Ony menjelaskan bahwa kenaikan harga pakan bukan hanya masalah lokal. Peternak semakin terbebani dengan fluktuasi harga jagung dan bekatul. Data menunjukkan, harga jagung pipilan di Surabaya sempat mencapai Rp 10.750 per kg pada tahun 2025. Akibatnya, peternak petelur merugi sekitar Rp 5.000 per kg karena harga telur di bawah harga pokok produksi.
Menurut data Jawa Timur Dalam Angka 2025, populasi unggas di Jawa Timur sangat besar, mencapai lebih dari 580 juta ekor, termasuk lebih dari 418 juta ekor ayam pedaging (broiler) pada tahun 2024. Produksi ayam dan telur juga menjadi kontributor penting bagi perekonomian lokal.
Oleh karena itu, Ony menekankan bahwa pabrik pakan murah bukan sekadar bantuan subsidi, melainkan strategi untuk memperkuat kemandirian pakan dan menjaga keberlangsungan usaha peternakan rakyat. Dengan pabrik pakan lokal, peternak kecil dapat membeli bahan baku dengan harga terjangkau, mengurangi ketergantungan pada produsen besar, dan menekan biaya operasional.

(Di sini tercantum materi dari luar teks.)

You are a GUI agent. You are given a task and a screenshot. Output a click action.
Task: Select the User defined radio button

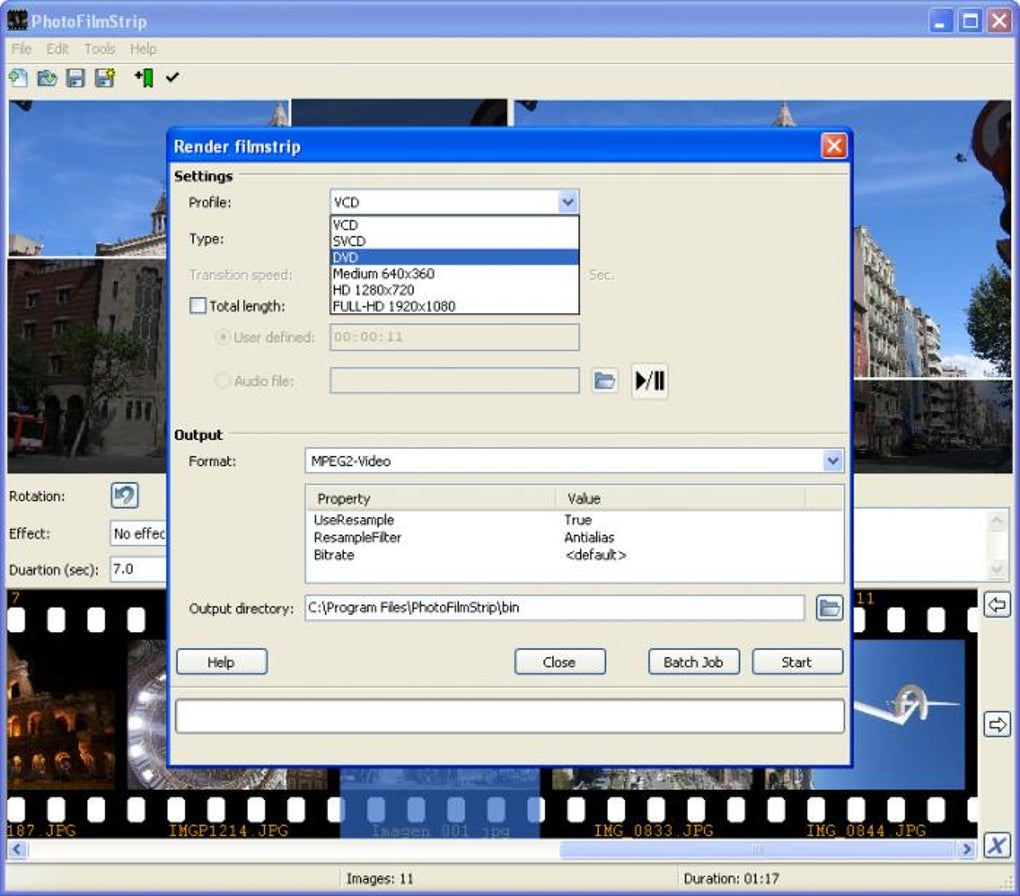click(x=223, y=338)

Ony juga mengaitkan ide ini dengan program MBG (makan Bergizi Gratis) yang digencarkan pemerintah. Keberadaan pakan ternak murah akan mendukung kebutuhan ternak masyarakat, sehingga hasil ternak dapat mensuplai kebutuhan MBG.
"Dengan adanya pabrik pakan lokal dan dukungan dana dari skema Danantra, peternak kecil bisa semakin berdaya," ujarnya.
Ony menyoroti peran strategis Jawa Timur sebagai pusat peternakan unggas nasional. Dengan populasi unggas yang besar dan ekosistem peternakan yang mapan, Jatim berpotensi menjadi basis pabrik pakan murah yang efisien dan berdaya saing. Langkah ini diharapkan menjadi "game changer" untuk stabilitas harga ayam dan telur di tingkat peternak dan konsumen.
"Dengan pakan murah, keuntungan peternak kembali normal, harga telur dan daging ayam bisa lebih stabil, dan kesejahteraan peternak serta masyarakat bisa meningkat. Ini investasi jangka panjang, bukan wacana semata," pungkas Ony.